### Exercise
Among the records, which lines include "駐車区画一覧"? List them.

### Raw data
--*--

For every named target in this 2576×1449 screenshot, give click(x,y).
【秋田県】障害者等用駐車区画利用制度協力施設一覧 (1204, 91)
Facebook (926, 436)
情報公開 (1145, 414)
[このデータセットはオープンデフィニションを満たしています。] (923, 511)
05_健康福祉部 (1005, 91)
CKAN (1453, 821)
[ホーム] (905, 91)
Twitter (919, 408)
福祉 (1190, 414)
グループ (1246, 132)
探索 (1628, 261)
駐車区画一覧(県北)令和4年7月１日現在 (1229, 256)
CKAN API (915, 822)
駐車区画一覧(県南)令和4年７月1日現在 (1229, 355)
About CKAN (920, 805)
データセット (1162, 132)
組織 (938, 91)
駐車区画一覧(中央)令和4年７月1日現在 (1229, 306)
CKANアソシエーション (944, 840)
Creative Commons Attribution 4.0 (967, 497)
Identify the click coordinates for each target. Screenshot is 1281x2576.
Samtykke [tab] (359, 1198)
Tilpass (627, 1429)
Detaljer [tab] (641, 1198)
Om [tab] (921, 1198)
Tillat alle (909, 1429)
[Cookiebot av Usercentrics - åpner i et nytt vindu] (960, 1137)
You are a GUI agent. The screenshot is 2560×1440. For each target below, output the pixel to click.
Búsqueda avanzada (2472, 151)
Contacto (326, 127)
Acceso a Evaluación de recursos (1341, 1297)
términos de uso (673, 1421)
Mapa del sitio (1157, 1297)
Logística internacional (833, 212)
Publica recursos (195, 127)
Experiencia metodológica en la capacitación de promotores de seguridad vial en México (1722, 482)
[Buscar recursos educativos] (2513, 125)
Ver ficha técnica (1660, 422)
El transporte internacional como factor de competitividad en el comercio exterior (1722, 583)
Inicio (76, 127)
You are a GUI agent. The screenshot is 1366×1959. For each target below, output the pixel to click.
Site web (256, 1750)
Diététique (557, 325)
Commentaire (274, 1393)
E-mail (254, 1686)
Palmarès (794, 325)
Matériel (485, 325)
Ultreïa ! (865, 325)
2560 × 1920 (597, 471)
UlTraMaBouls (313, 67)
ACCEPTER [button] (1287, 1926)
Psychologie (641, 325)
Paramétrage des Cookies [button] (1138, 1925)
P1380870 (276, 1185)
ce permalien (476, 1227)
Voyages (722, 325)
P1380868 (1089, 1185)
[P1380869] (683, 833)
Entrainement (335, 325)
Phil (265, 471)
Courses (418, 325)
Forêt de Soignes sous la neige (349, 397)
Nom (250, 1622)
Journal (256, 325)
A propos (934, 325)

--*--

### Answer section
駐車区画一覧(県北)令和4年7月１日現在 (1229, 256)
駐車区画一覧(県南)令和4年７月1日現在 (1229, 355)
駐車区画一覧(中央)令和4年７月1日現在 (1229, 306)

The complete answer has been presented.